Jan. 17 (Tuesday) 1:10 pm
Adam Stanford, Livermore
544 Campbell Hall (also videoconferenced to LBL 50-5131)
"Panchromatic Surveys for Galaxy Clusters"

Jan. 19 (Thursday) 4:10 pm (Astronomy Colloquium)
Emanuele Daddi , NOAO
1 Le Conte Hall
"Formation and assembly of massive galaxies at z=2"
The formation and assembly of massive galaxies is a central problem for galaxy evolution. Recently we have shown that massive galaxies are common in the field all the way to redshift at least 2, and come in two main flavors: red and dead galaxies and vigorous dust-reddened starbursts. We have calibrated a new selection technique based on BzK photometry that allows us to obtain virtually complete samples of near-IR luminous galaxies in the range 1.4 < z < 2.5. I will present results from our ongoing efforts to characterize the properties and nature of these sources, and how they relate to the predictions of current galaxy formation theories.
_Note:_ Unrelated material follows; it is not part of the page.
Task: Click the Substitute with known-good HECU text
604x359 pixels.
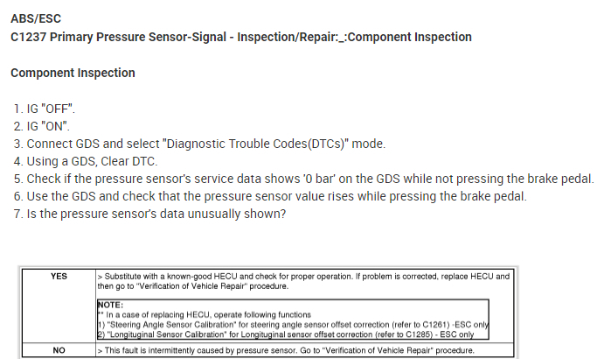Action: [302, 276]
Jan. 30 (Monday) 12:10 pm (TAC seminar)
Miguel Morales , CfA
544 Campbell Hall
"Radio Observations of the Epoch of Reionization"
Highly redshifted 21 cm neutral hydrogen emission from the Epoch of Reionization (EOR) is a unique cosmological probe, and planned low frequency radio observations could revolutionize our understanding of galaxy and structure formation and the emergence of the first luminous objects. However, EOR observations are complicated by strong foreground contamination and stringent instrumental requirements. In this talk, I will review the observational signatures of the Epoch of Reionization and how the faint 21 cm emission can be extracted from the foreground signals, and describe the observations my colleagues and I are undertaking with the Very Large Array (VLA) and the Mileura Widefield Array - Low Frequency Demonstrator (MWA-LFD).

Jan. 31 (Tuesday) 1:10 pm
Jeremy Tinker, U. Chicago
544 Campbell Hall (also videoconferenced to LBL 50-5131)
"Cosmological Implications of Halo Mass-to-Light Ratios"
Cluster mass-to-light ratios have long been at odds with the cosmological models of the day (past and present), in that they imply a lower matter density than what is inferred from other methods. By modeling the observed galaxy two-point correlation function with the halo occupation distribution (HOD), one can predict the mass-to-light ratios of cosmic structure, from Milky Way-type halos to poor groups to rich clusters and beyond. I will compare the HOD predictions to results from the CNOC survey, CAIRNS survey, and the group catalog of the 2dF survey. The results from all three data sets, which span more than three decades in mass, are inconsistent with the current concordance cosmology, implying either a lower matter density, a lower amplitude of matter clustering, or both. I will also discuss questions that have arisen recently regarding the inherent assumptions in the HOD, namely the environmental independence of galaxy occupation. I will present a defense of the HOD with theoretical and observational tests of this assumption.

December 2005:

Dec. 5 (Monday) 4:30 pm (Physics Colloquium)
Jeffrey Newman , LBL
1 LeConte
"Constraining New Physics with the DEEP 2 Redshift Survey"
Over the last three years, the DEEP2 Redshift Survey has obtained spectra of nearly 50,000 galaxies at high redshift to study the evolution of galaxies and the large-scale structure of the Universe. We have now used a subset of this data to perform a robust test for changes in the value of the fine structure constant, alpha, over the last 7 billion years by measuring the wavelength separation of a doublet of emission lines produced by twice-ionized oxygen. In addition, we take advantage of the fact that DEEP2 surveys four widely-separated regions of sky to test for spatial variation in alpha at constant time. Finally, I will discuss the use of DEEP2 data to measure the dark energy equation of state parameter, w, by measuring the abundance of galaxy groups and clusters at high redshift.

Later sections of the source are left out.